====== Data for analysis ======
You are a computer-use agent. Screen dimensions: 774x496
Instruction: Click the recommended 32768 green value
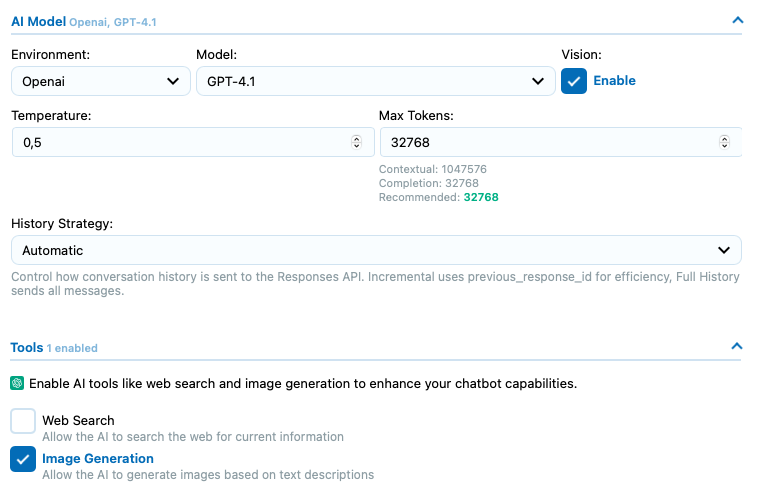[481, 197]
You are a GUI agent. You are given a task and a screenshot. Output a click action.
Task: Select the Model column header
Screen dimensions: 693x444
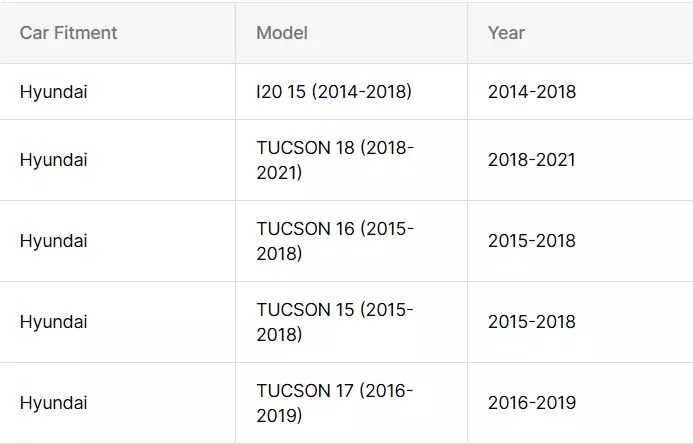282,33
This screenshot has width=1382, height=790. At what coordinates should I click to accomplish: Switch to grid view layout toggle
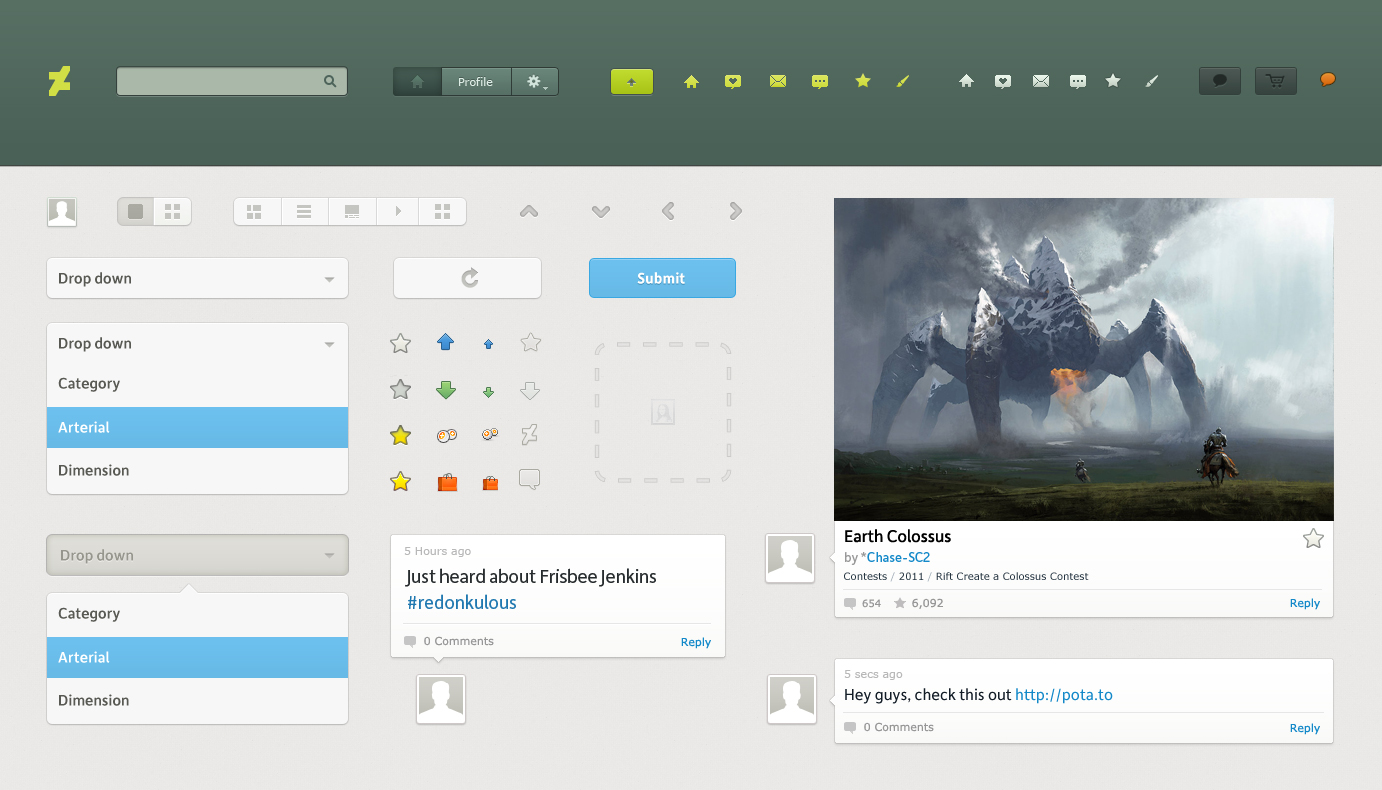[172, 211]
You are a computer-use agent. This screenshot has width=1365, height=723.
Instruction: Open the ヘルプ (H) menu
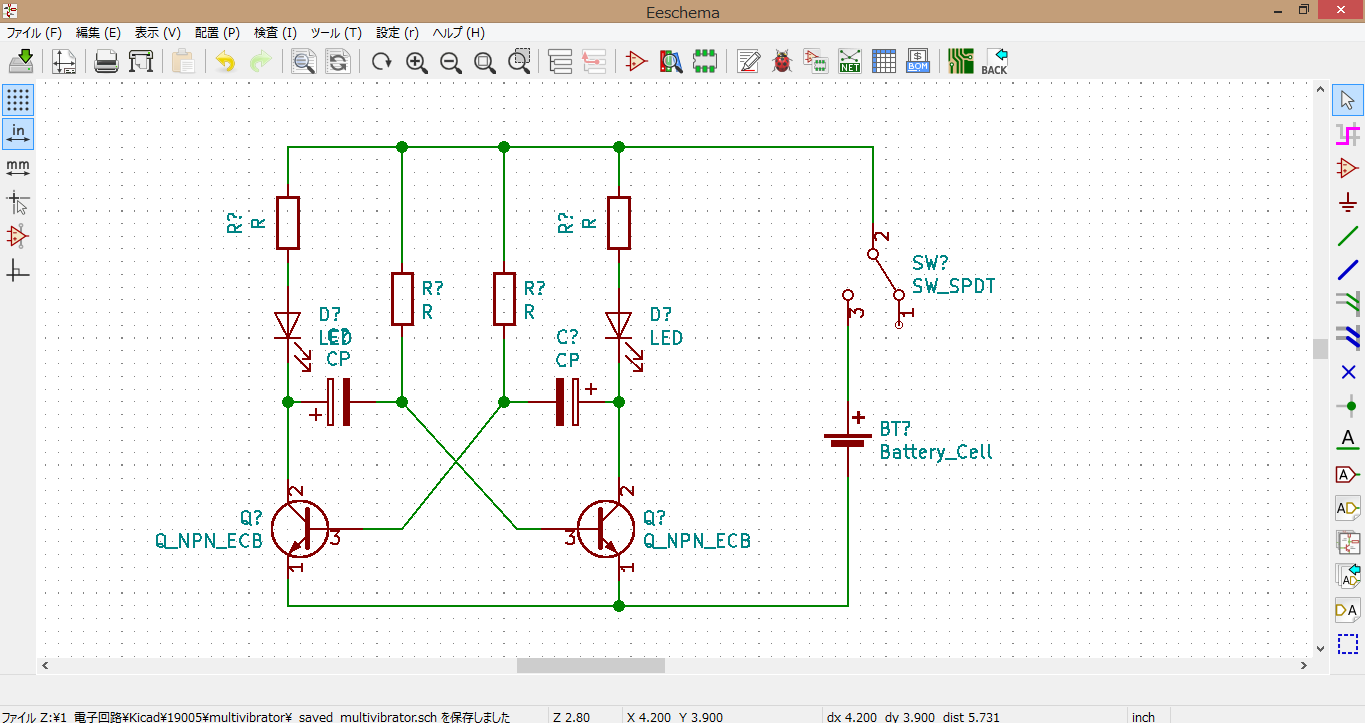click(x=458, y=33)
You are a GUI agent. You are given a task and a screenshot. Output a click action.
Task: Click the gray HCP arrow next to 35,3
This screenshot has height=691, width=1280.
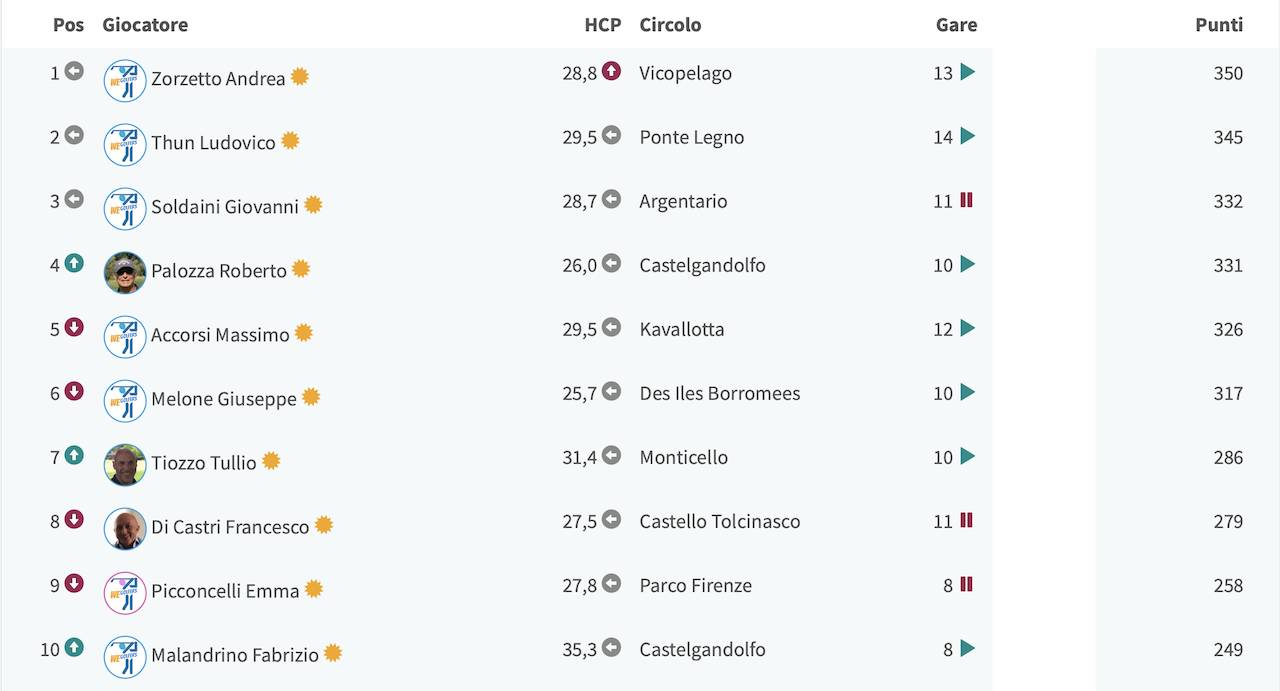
======
Images stay out, but the rest of the records must be retyped exactly.

Expected answer »
You are a computer-use agent. Screen dimensions: 774x496
Instruction: Click the recommended 32768 green value
[481, 197]
You are a GUI agent. You are given a task and a screenshot. Output a click action.
Task: Select the Model column header
Screen dimensions: 693x444
282,33
This screenshot has width=1382, height=790. At what coordinates should I click to accomplish: Switch to grid view layout toggle
[172, 211]
You are a computer-use agent. This screenshot has width=1365, height=723.
Instruction: Open the ヘルプ (H) menu
click(x=458, y=33)
You are a GUI agent. You are given a task and a screenshot. Output a click action.
Task: Click the gray HCP arrow next to 35,3
This screenshot has height=691, width=1280.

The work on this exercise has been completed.